Diffuse to Choose: Enriching Image Conditioned Inpainting in Latent Diffusion Models for Virtual Try-All
Mehmet Saygin Seyfioglu, Karim Bouyarmane, Suren Kumar, Amir Tavanaei, Ismail B. Tutar
TL;DR
Diffuse to Choose (DTC) advances Vit-All by embedding fine-grained reference details into a latent diffusion inpainting framework via a secondary U-Net and FiLM-based fusion, enabling zero-shot, high-fidelity insertion of products into in-the-wild scenes. The method constructs a pixel-level hint from the reference image, aligns it with latent representations through an adapter, and fuses it with the main U-Net, aided by a perceptual loss to preserve color and texture. Empirical results show DTC surpasses image-conditioned PBE variants and matches or nears few-shot methods like DreamPaint in fidelity and integration, while delivering real-time-like inference speeds on standard GPUs.
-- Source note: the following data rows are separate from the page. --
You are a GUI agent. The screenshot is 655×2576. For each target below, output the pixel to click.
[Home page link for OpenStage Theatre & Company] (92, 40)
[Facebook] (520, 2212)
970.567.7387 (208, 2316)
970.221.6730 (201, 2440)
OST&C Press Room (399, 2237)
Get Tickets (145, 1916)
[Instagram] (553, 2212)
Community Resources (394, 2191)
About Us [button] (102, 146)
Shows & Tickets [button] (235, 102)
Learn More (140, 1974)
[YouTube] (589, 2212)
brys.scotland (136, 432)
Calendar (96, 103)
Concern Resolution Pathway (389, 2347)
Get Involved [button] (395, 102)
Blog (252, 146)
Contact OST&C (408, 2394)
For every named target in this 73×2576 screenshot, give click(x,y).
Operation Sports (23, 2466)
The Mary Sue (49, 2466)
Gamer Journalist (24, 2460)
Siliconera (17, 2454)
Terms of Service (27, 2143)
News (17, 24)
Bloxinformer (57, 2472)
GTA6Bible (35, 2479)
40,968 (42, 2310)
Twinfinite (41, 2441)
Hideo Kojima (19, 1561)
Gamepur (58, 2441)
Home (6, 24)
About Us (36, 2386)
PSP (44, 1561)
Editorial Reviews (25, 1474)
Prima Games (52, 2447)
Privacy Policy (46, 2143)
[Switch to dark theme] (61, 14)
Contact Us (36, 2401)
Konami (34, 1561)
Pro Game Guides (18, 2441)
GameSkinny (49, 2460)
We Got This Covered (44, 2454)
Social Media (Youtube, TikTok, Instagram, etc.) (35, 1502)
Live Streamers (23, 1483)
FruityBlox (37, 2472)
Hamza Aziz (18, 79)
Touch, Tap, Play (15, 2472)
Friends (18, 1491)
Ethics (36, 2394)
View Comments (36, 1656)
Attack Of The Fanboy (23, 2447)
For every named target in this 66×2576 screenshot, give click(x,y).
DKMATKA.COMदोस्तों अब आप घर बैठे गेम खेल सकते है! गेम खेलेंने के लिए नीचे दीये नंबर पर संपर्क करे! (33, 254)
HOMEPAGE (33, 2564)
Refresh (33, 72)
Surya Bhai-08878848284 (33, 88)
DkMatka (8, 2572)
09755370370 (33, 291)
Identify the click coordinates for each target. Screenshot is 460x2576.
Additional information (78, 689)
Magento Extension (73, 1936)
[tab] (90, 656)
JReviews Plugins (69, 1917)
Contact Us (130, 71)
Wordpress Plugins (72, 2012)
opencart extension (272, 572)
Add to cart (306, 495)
This approach broadens practical Vit-All applicability, enabling semantic edits with detailed preservation, robust in-the-wild performance, and iterative, user-guided inpainting workflows.
Abstract
As online shopping is growing, the ability for buyers to virtually visualize products in their settings-a phenomenon we define as "Virtual Try-All"-has become crucial. Recent diffusion models inherently contain a world model, rendering them suitable for this task within an inpainting context. However, traditional image-conditioned diffusion models often fail to capture the fine-grained details of products. In contrast, personalization-driven models such as DreamPaint are good at preserving the item's details but they are not optimized for real-time applications. We present "Diffuse to Choose," a novel diffusion-based image-conditioned inpainting model that efficiently balances fast inference with the retention of high-fidelity details in a given reference item while ensuring accurate semantic manipulations in the given scene content. Our approach is based on incorporating fine-grained features from the reference image directly into the latent feature maps of the main diffusion model, alongside with a perceptual loss to further preserve the reference item's details. We conduct extensive testing on both in-house and publicly available datasets, and show that Diffuse to Choose is superior to existing zero-shot diffusion inpainting methods as well as few-shot diffusion personalization algorithms like DreamPaint.